El propio presidente de la compañía, Fernando Álvarez Castellano, viajará a Taiwán el próximo mes de septiembre para ultimar los detalles de la transacción y firmar la documentación correspondiente. Tras la rúbrica del acuerdo, la embarcación —que cuenta con 12 años de antigüedad— será sometida a trabajos de acondicionamiento técnico y pintura para lucir los colores corporativos de la empresa antes de emprender su viaje hacia aguas argentinas.
El grupo empresario estima que la unidad estará completamente operativa el 1 de enero de 2027, coincidiendo de manera exacta con el inicio del próximo ciclo biológico y comercial del calamar.
EL BARCO, TODAVÍA DESCONOCIDO
Si bien Conarpesa no dio a conocer el nombre del barco de 12 años que compraran, señalaron que con casi 70 metros de eslora (longitud), el buque está dotado de equipamiento tecnológico de última generación. Sus especificaciones técnicas detallan una capacidad de congelación montada para procesar hasta 180 toneladas diarias, sumado a una bodega con un volumen de almacenamiento que alcanza las 1.000 toneladas.
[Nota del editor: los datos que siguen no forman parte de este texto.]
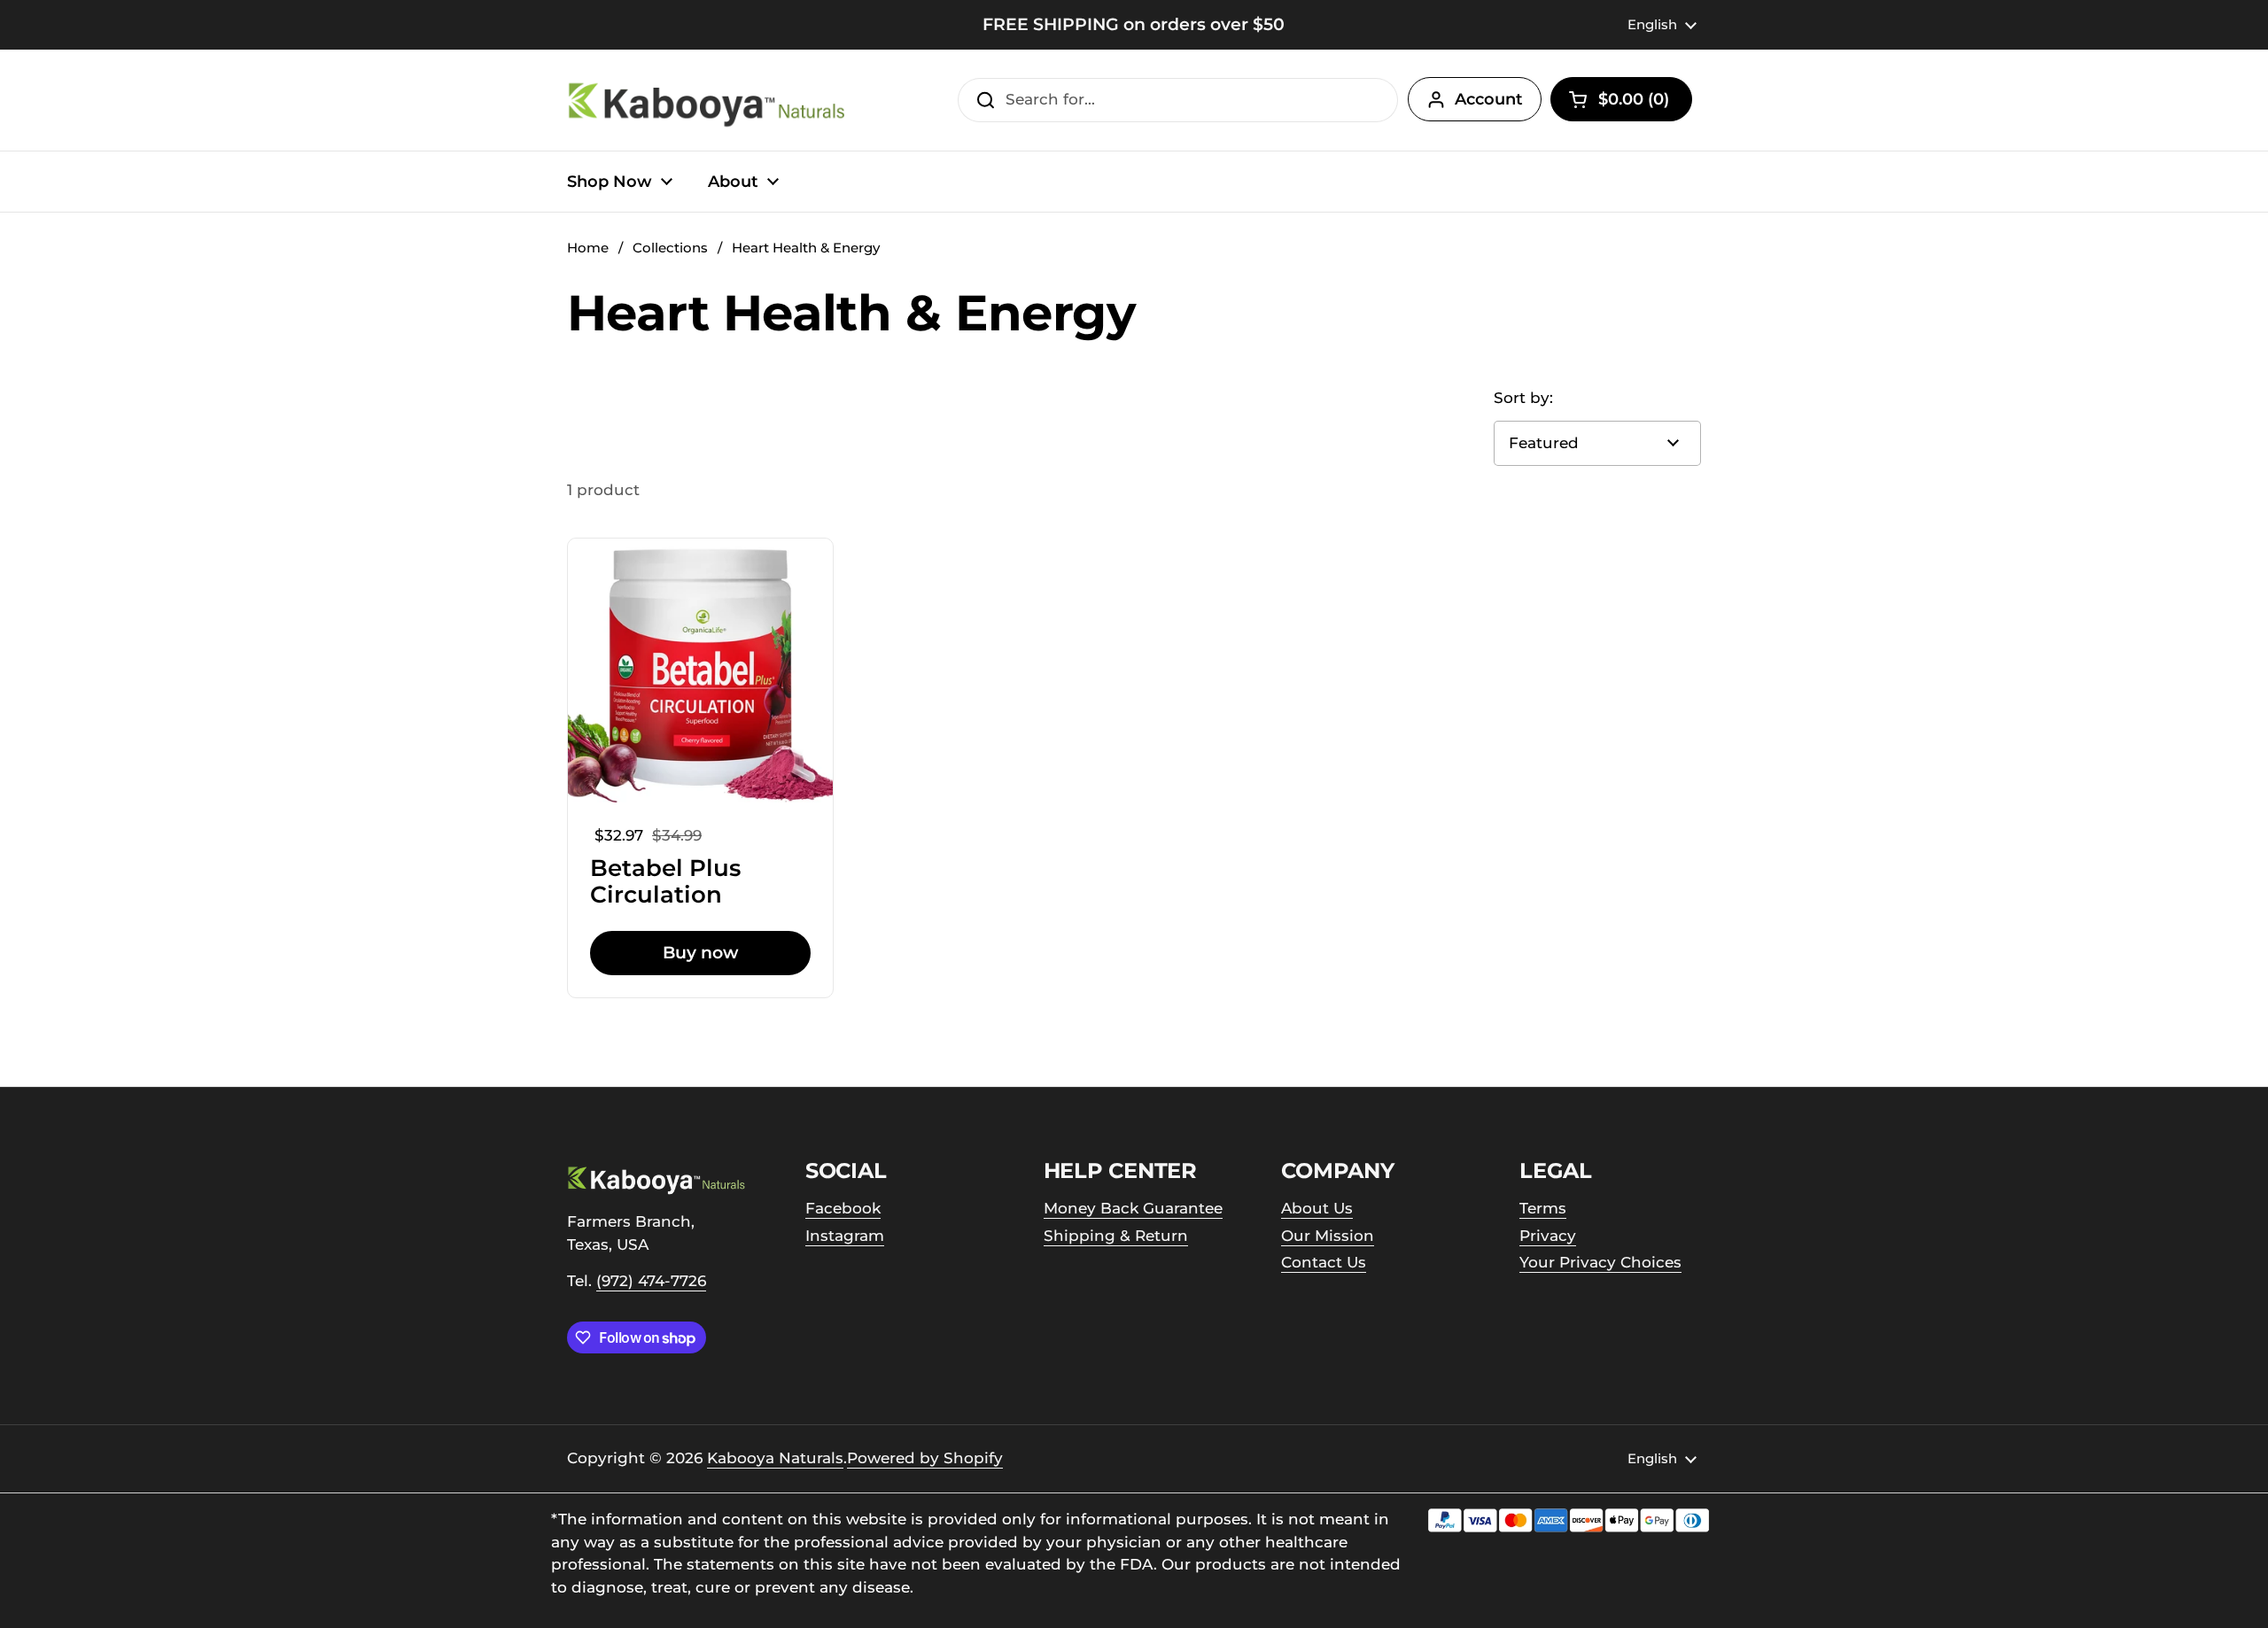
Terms (1542, 1208)
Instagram (844, 1235)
La firma proyecta operar un cupo de 3.000 toneladas de calamar, de las cuales 700 toneladas serán destinadas de forma directa a reprocesar el producto en tierra.
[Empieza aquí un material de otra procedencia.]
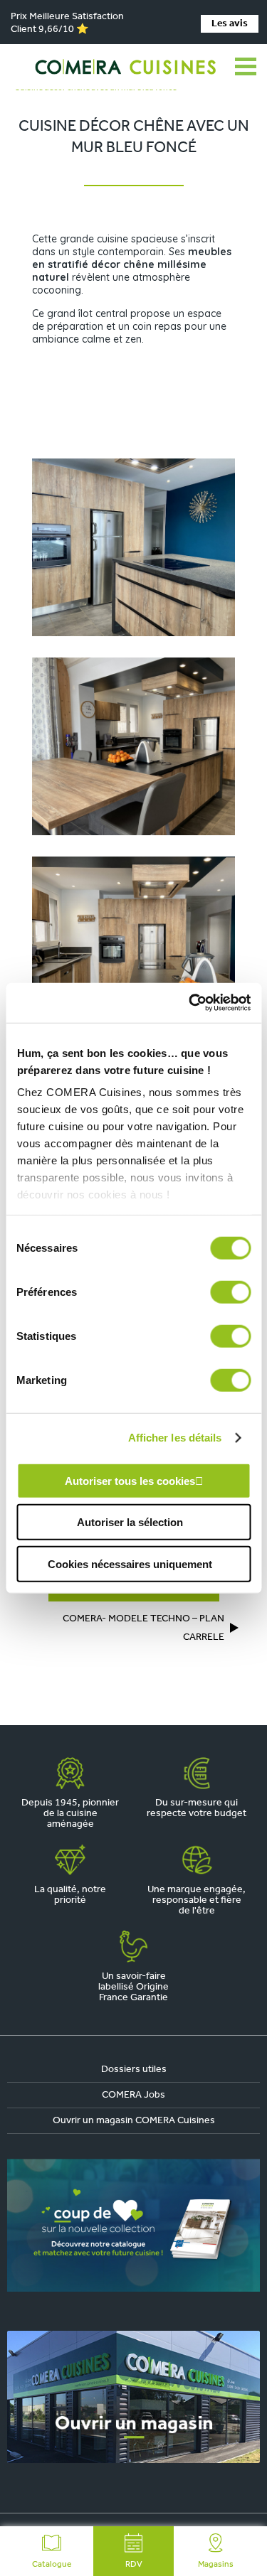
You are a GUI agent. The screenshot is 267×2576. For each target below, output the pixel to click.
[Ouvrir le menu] (245, 67)
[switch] (230, 1291)
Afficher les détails (175, 1438)
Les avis (229, 23)
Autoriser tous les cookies (130, 1480)
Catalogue (51, 2564)
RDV (133, 2564)
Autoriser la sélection (130, 1522)
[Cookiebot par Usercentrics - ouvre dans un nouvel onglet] (190, 1003)
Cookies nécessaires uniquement (130, 1563)
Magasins (216, 2564)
Procesamiento en Santa Cruz
El líder de CONARPESA reveló que el procesamiento de la materia prima se ejecutaría inicialmente en las plantas que CONARPESA tiene en Caleta Paula, provincia de Santa Cruz. El empresario argumentó que esta radicación responde de manera directa al óptimo vínculo que mantiene con las entidades sindicales santacruceñas, una relación basada «en el diálogo, el respeto y el entendimiento».
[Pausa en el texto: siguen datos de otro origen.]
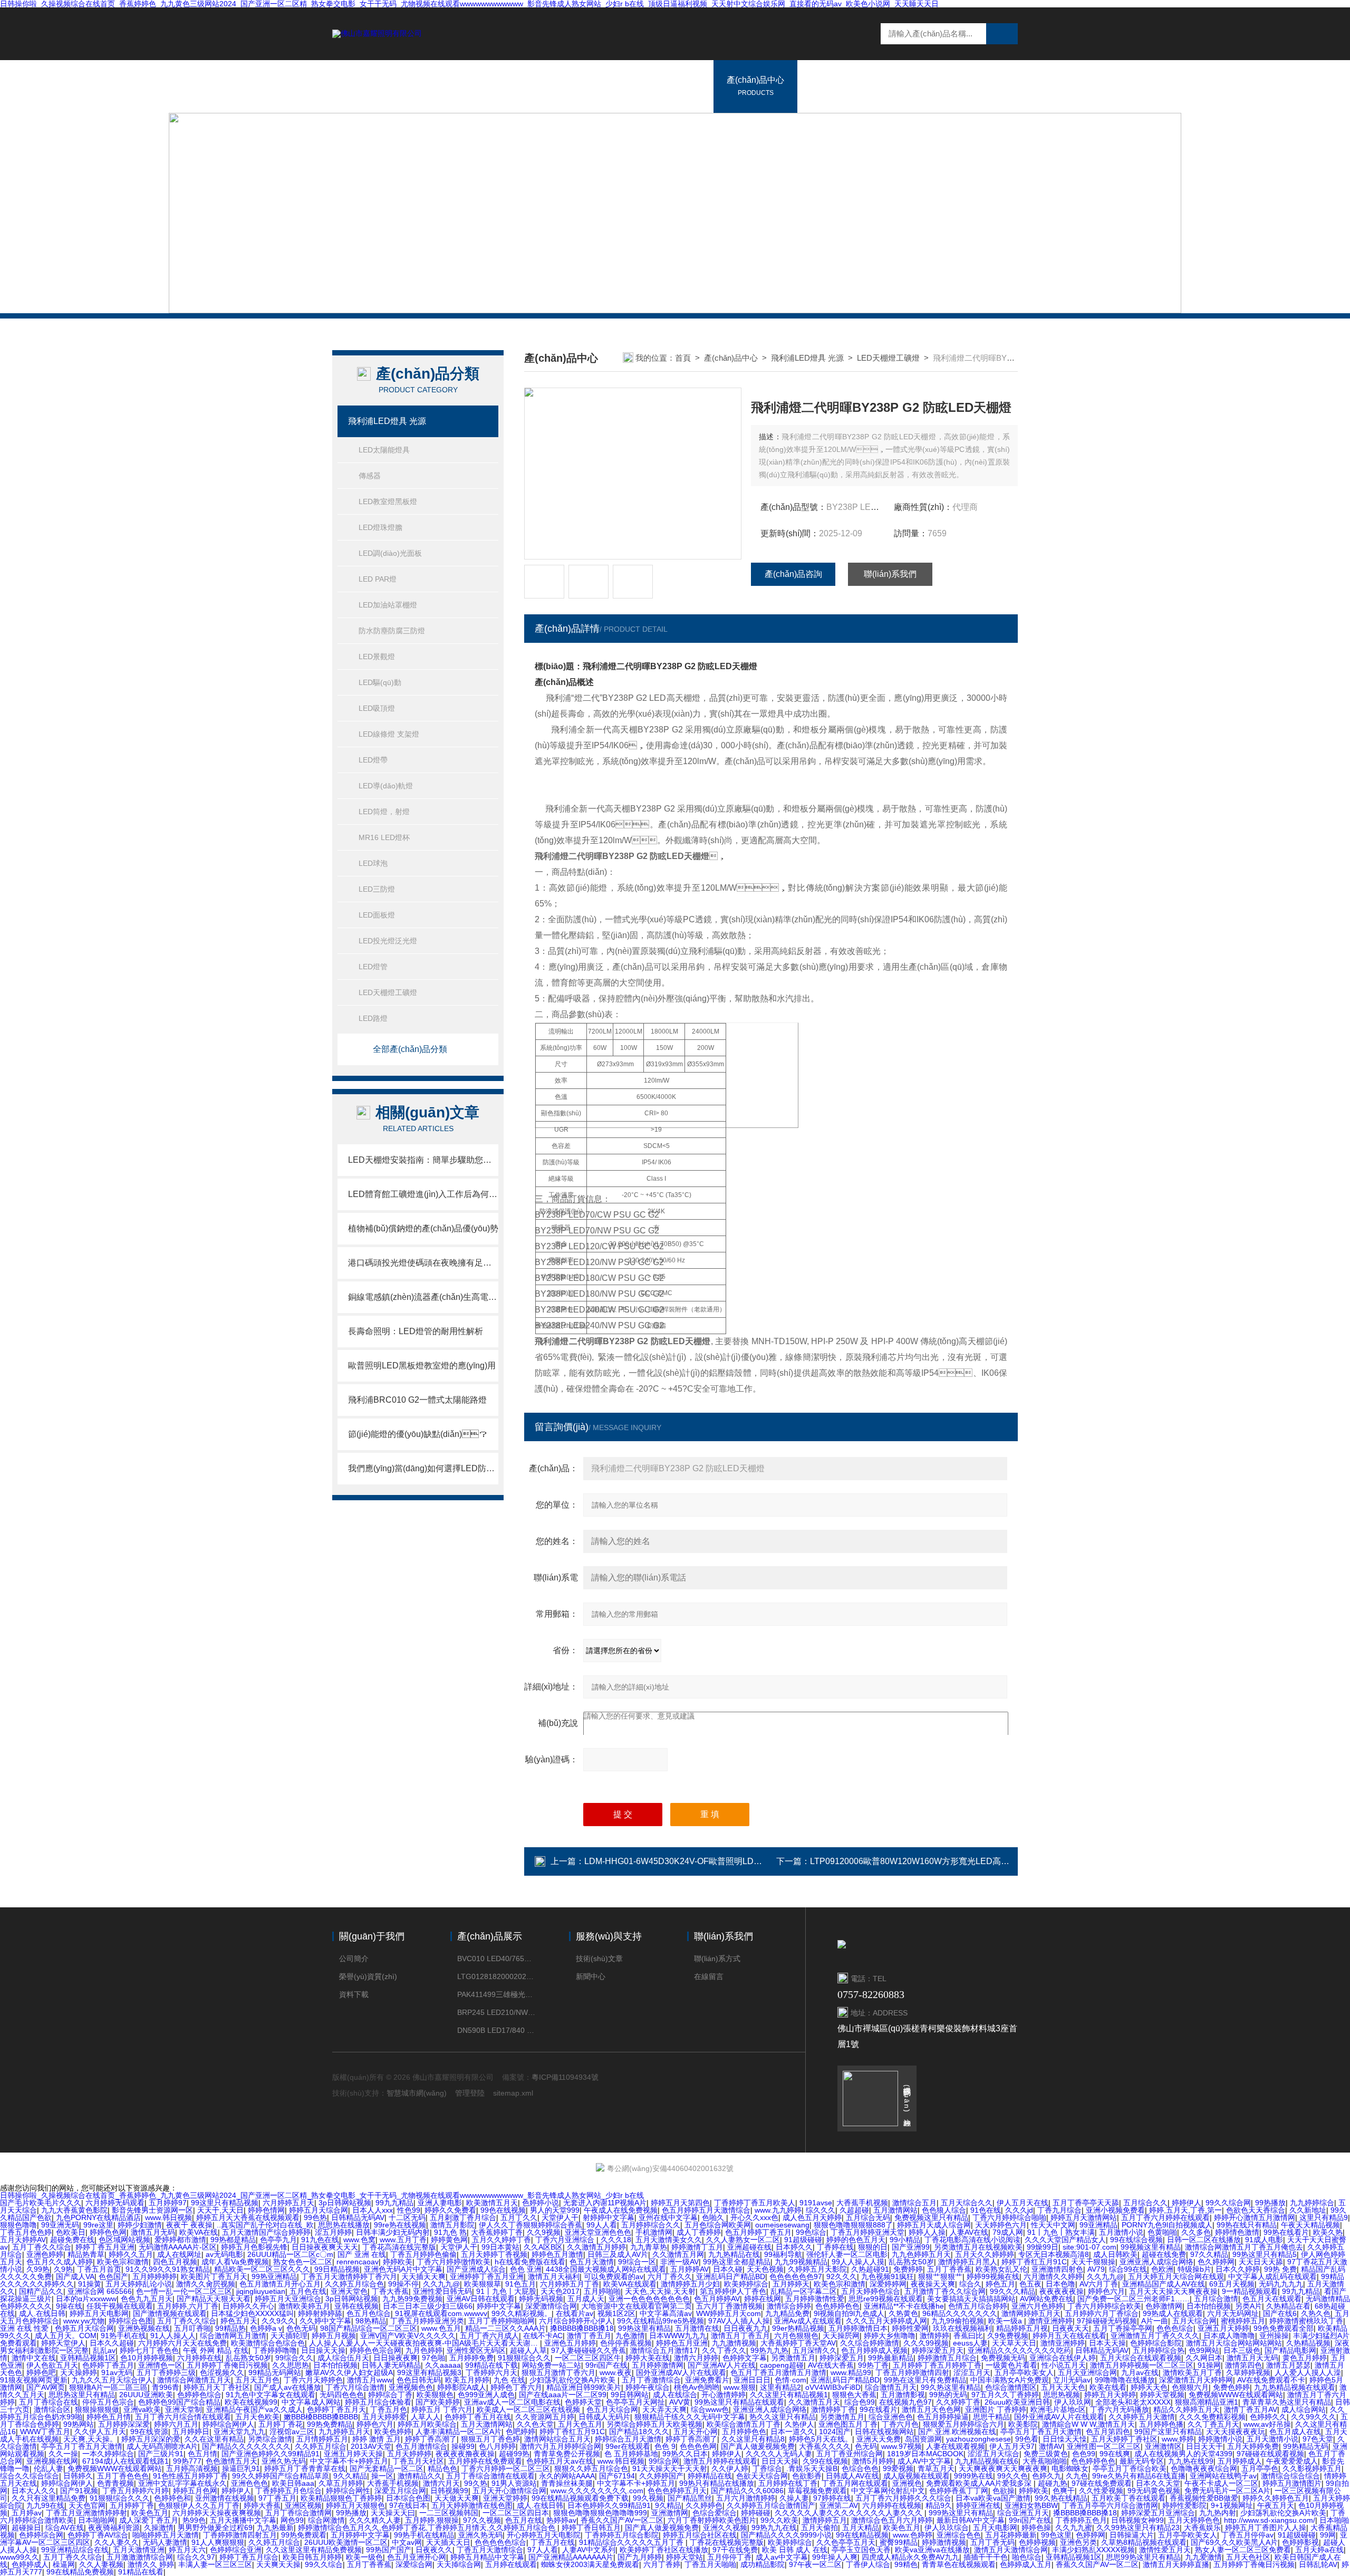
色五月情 (202, 2453)
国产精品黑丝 (690, 2498)
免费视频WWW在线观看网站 (1236, 2394)
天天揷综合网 (459, 2564)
Álvarez Castellano enfatizó que ese escenario contrasta con las muestras de tensión e irrespetuosidad al que ha sido sometido por el STIA en Chubut en los últimos tiempos. «Entre quien me abraza y me agrede, siempre elegiré al que me trate con respeto” concluyó el empresario, dejando en claro que la paz social será el factor determinante para definir el destino de sus inversiones en tierra.